** BEGIN Provided records **

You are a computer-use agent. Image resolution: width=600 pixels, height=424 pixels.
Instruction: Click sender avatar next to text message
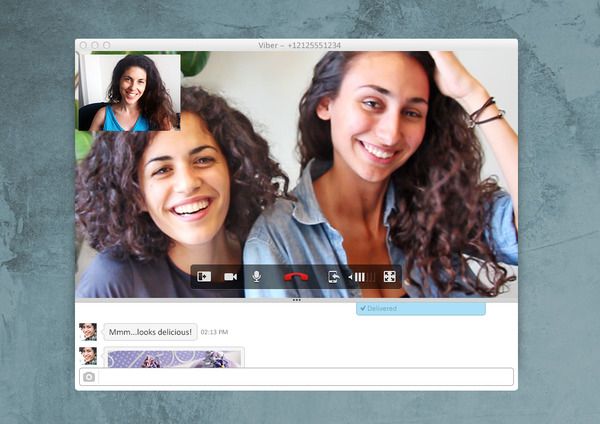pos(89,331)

** END Provided records **
** BEGIN Provided records **

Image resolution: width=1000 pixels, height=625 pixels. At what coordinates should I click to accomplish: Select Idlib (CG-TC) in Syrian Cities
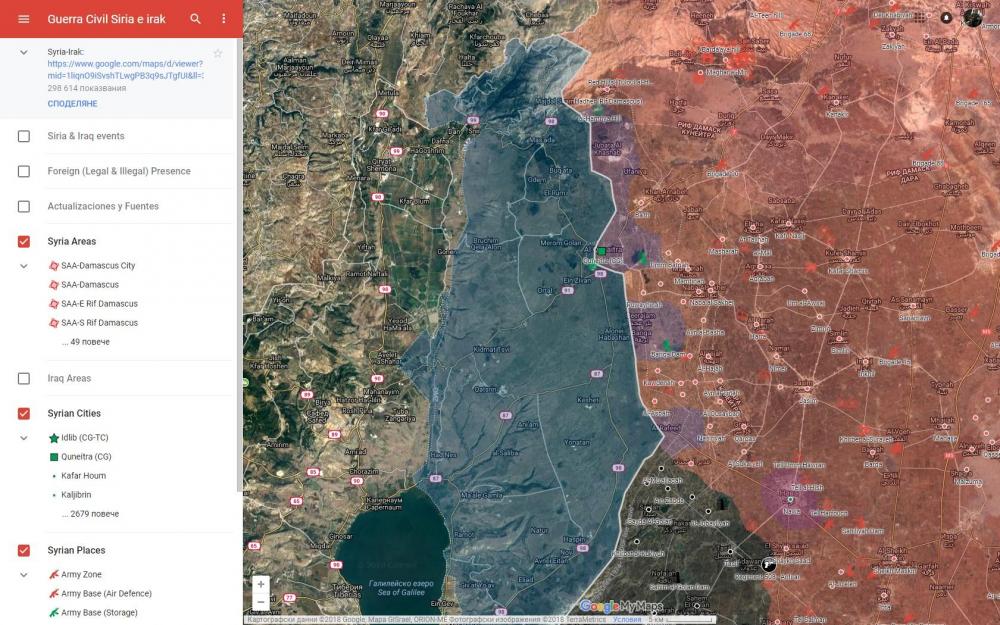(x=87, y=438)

** END Provided records **
** BEGIN Provided records **

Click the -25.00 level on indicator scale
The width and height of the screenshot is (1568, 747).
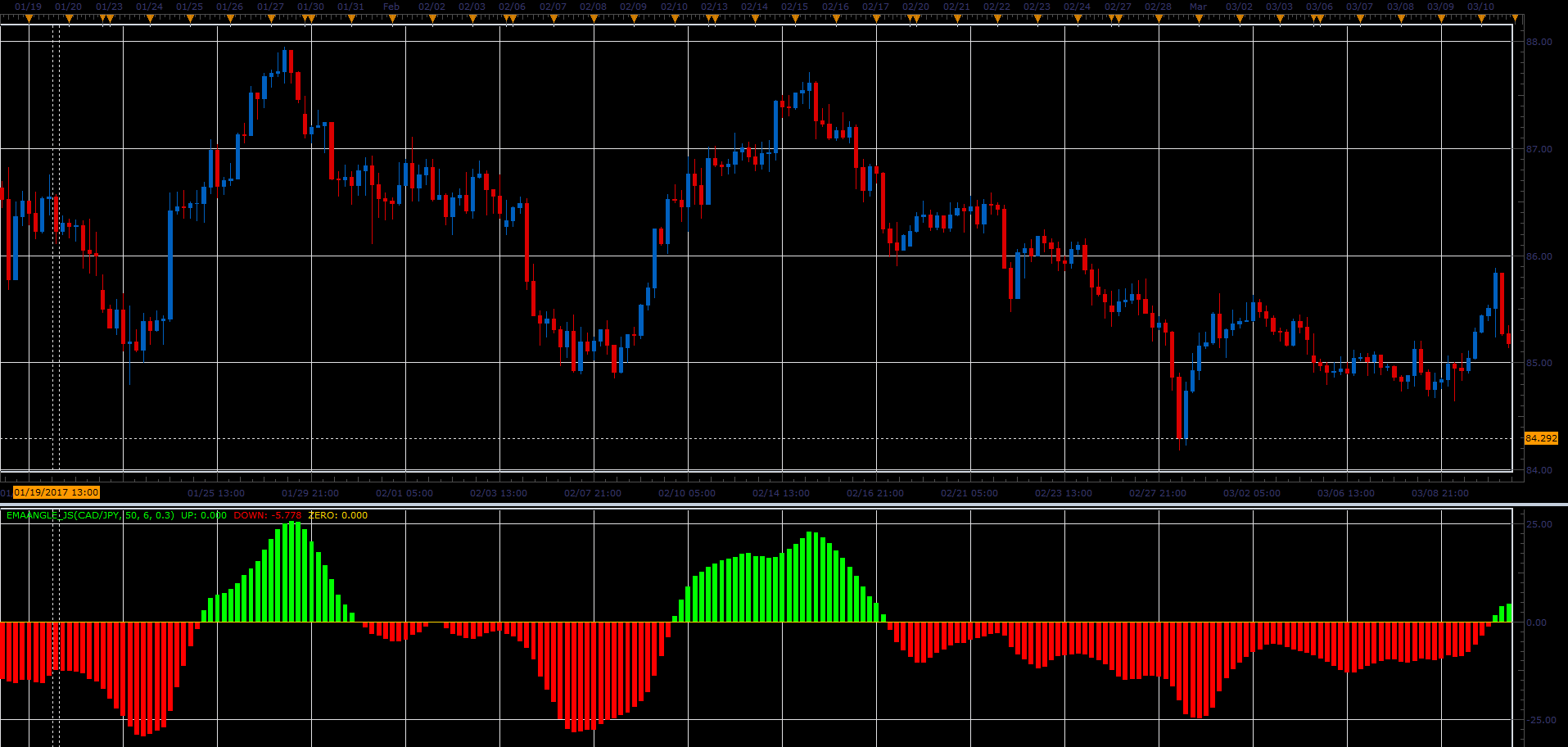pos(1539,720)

** END Provided records **

▶ [Task goal]:
Starting at the line that contains "Click the -25.00 level on indicator scale" and ending at the line that contains "pos(1539,720)", reproduce those records with "indicator scale" changed to "gauge" and all else left unchanged. Leave the pictures out of the answer.

▶ [Output of the task]:
Click the -25.00 level on gauge
The width and height of the screenshot is (1568, 747).
pos(1539,720)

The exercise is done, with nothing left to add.